By Zafarul-Islam Khan

Al-Jazeerah, CCUN, March 8, 2011

 

The upheaval in the Arab World these days is the second attempt within half a century to bring down the treacherous Sykes-Picot regime imposed on the region after the First World War. It was a secret Anglo-French treaty to usurp, divide and rule the region while during the same period Britain had promised freedom to Arabs if they joined its war effort against the Ottoman State. The same power had promised Arab Palestine to the Jews if they too helped it out during that war.  

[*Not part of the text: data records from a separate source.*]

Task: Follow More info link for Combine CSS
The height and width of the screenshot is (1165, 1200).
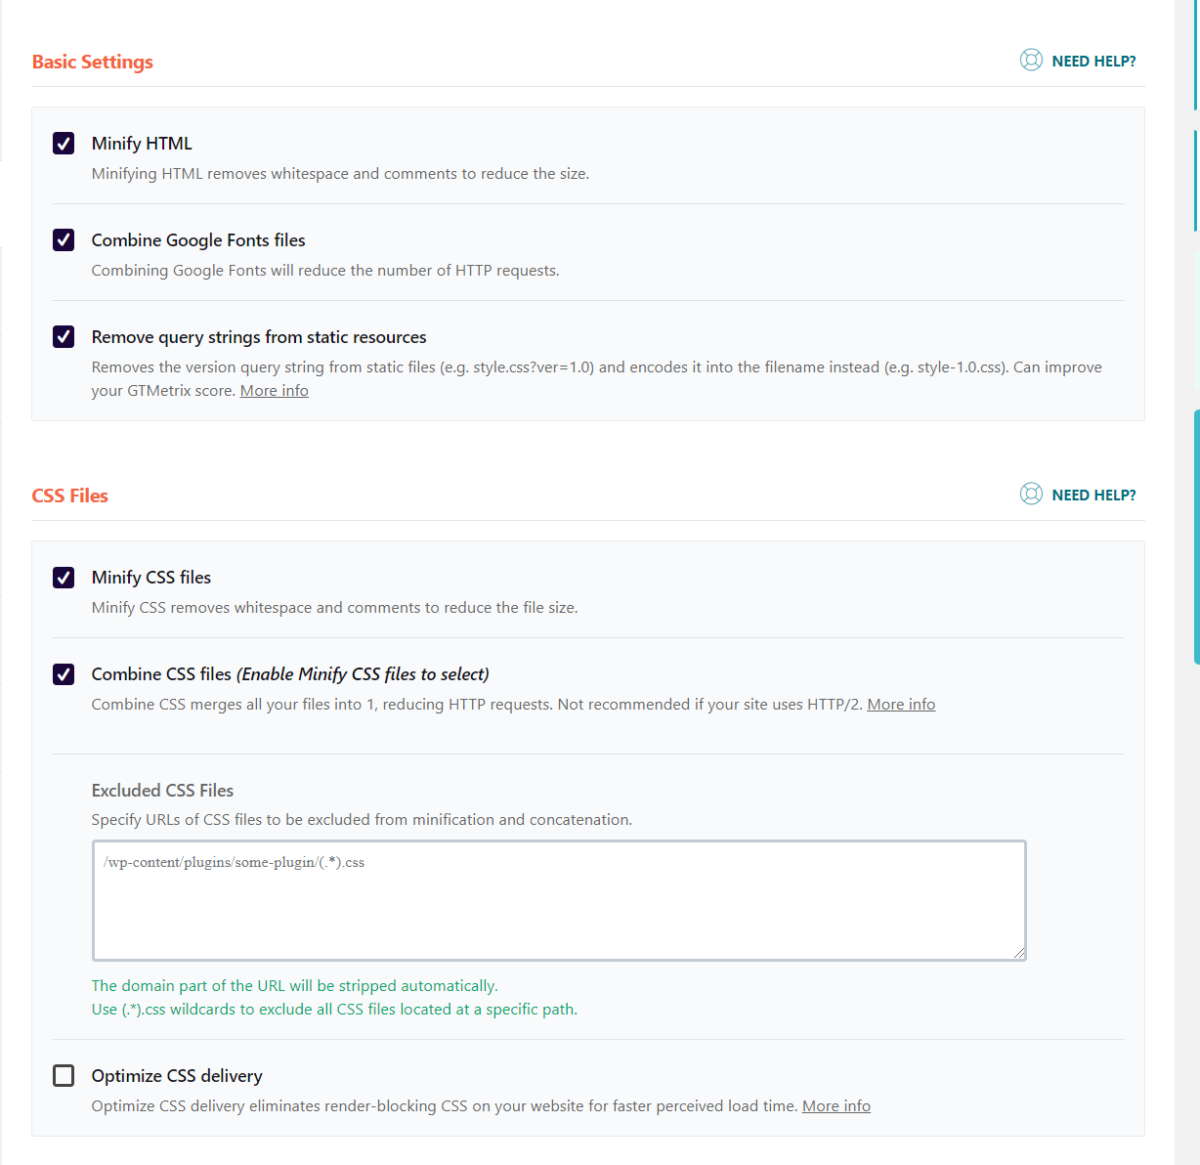Action: [901, 705]
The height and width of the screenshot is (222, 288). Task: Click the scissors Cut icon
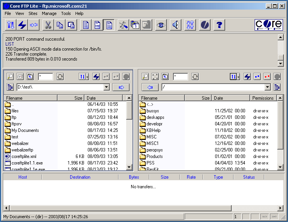(48, 25)
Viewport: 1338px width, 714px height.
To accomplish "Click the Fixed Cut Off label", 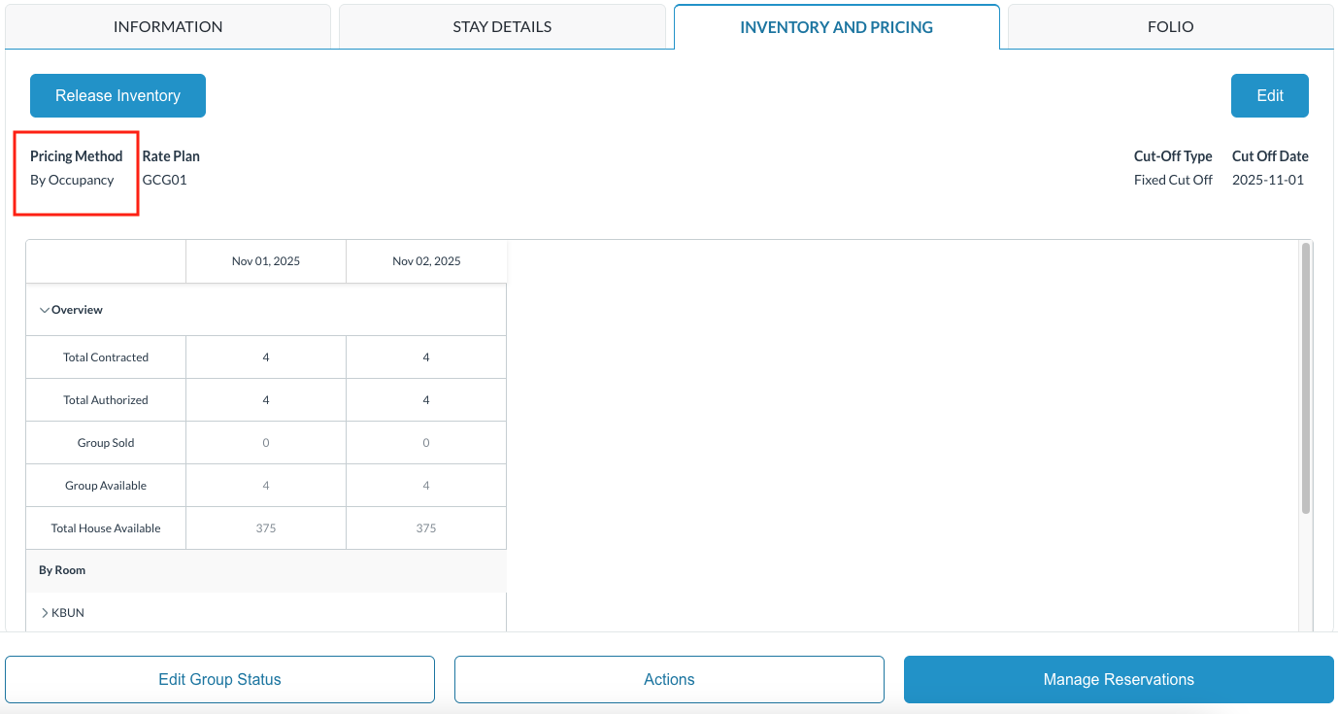I will (1173, 179).
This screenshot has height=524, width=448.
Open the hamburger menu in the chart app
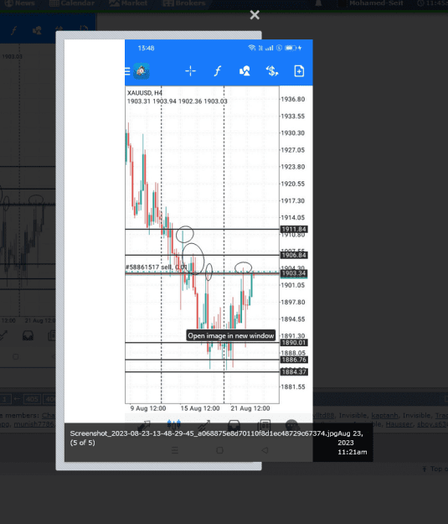[127, 71]
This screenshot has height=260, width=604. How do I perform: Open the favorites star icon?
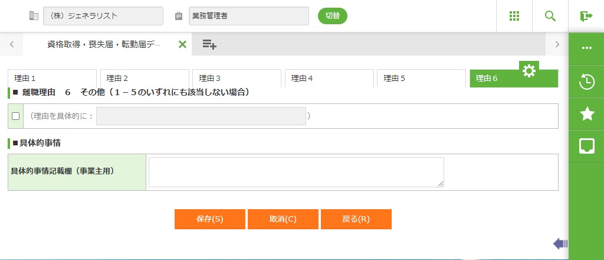coord(586,114)
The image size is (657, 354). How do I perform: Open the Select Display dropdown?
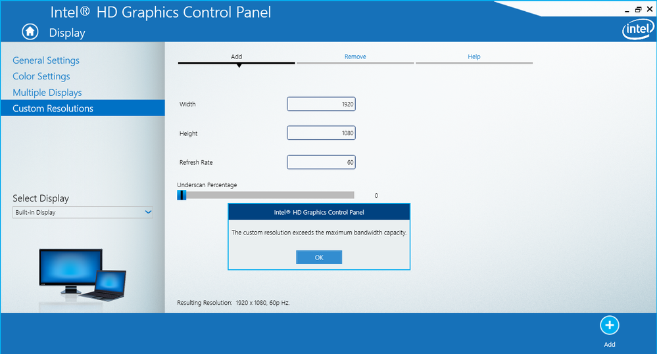click(82, 213)
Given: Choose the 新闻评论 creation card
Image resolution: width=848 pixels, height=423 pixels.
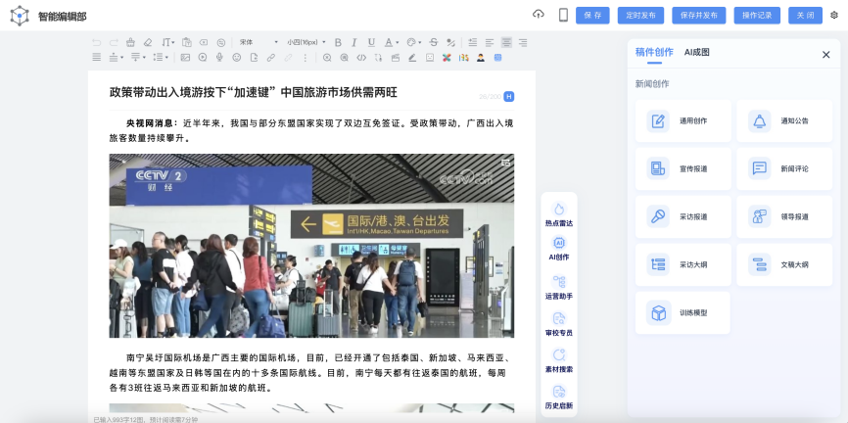Looking at the screenshot, I should (783, 168).
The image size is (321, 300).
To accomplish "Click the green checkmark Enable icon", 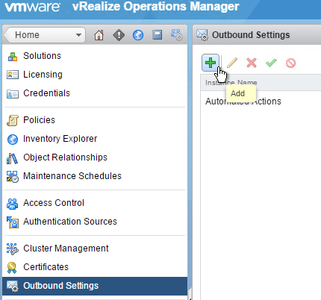I will pos(271,63).
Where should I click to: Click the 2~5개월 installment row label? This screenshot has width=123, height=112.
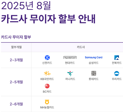[16, 82]
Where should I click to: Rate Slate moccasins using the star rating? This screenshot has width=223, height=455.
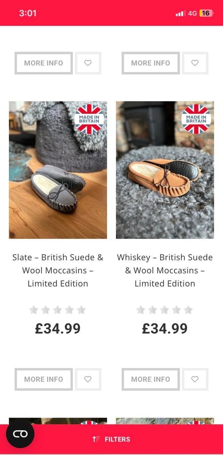(57, 310)
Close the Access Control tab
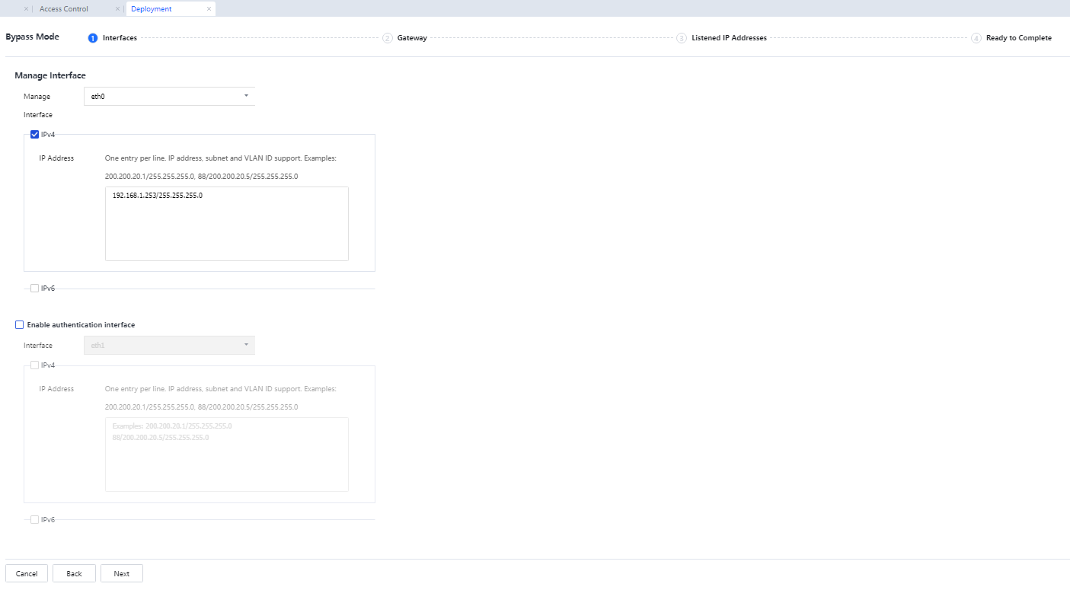Viewport: 1070px width, 590px height. tap(117, 9)
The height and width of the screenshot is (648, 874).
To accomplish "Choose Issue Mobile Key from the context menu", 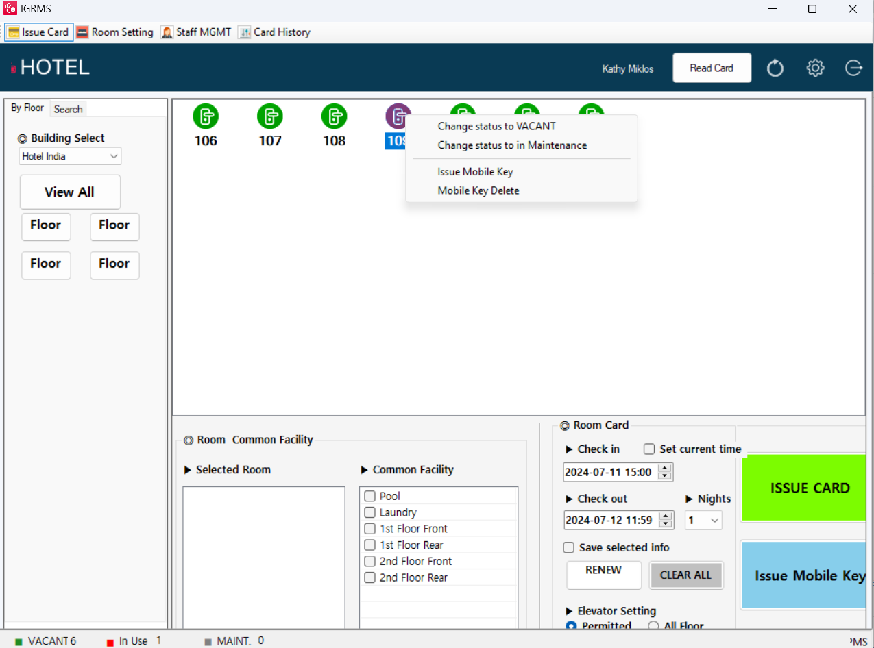I will (475, 171).
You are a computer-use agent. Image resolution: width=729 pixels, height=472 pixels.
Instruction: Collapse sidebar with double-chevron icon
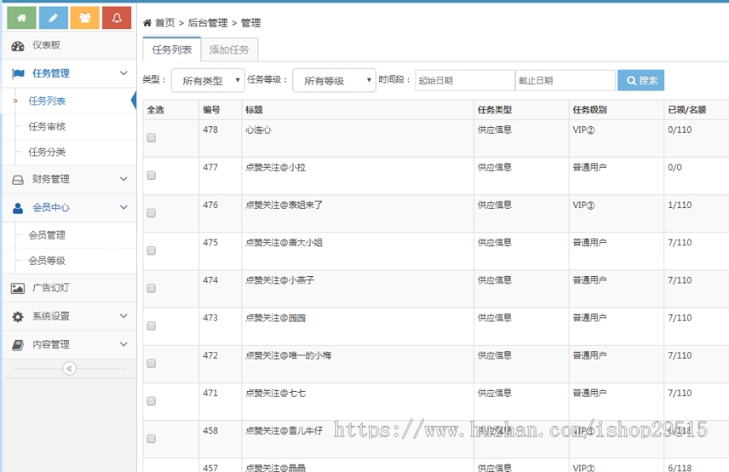click(x=69, y=368)
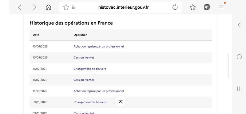
Task: Click histovec.interieur.gouv.fr address field
Action: click(x=124, y=7)
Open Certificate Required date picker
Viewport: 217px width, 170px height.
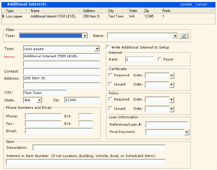tap(172, 75)
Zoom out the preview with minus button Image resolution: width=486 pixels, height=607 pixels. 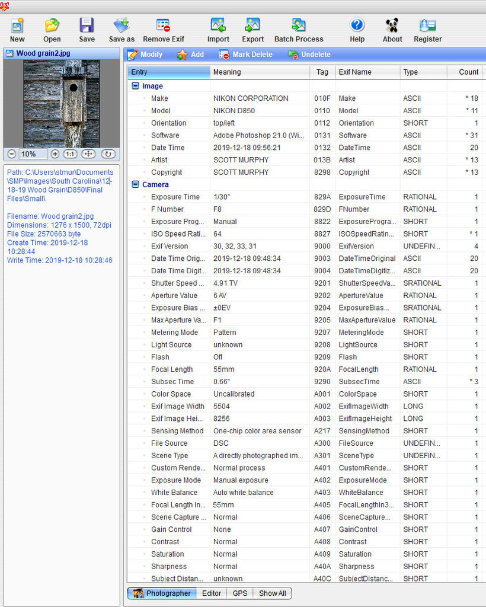pos(11,154)
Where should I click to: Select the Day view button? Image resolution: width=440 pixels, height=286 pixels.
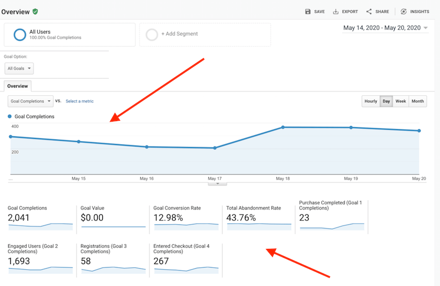click(x=387, y=101)
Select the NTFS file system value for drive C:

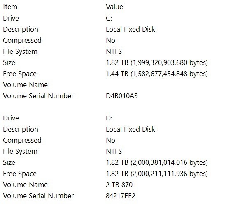click(114, 52)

As a result of that war not only was the Ottoman Empire dismantled, caliphate finally extinguished, Arabs betrayed and enslaved, and Jews rewarded, but also a cruel dependency regime was imposed on the divided Arab World where local satraps presided over police states with full support of London and Paris. After the Second World War, the masters changed. Now Washington was the qibla of these local nawabs. Russians too enjoyed a little sunshine during the 1950s and 1960s. The Arab defeat in 1967 slowly drove away the Russians and Washington alone became the beneficiary and benefactor of these regimes especially after the collapse of the Soviet Union. 

West had in 1948 succeeded to implant “Israel” at the meeting point of the eastern and western flanks of the Arab World, thereby cutting it into two disjointed parts. A clear Western policy was devised to keep the tiny Israel more powerful than all the Arab countries together. Denial of arms and nuclear power to the Arabs was a basic ingredient of this policy while Israel was allowed to create and own an arsenal of unprecedented proportions complete with nuclear power and nuclear warheads pointed towards all major Arab countries.  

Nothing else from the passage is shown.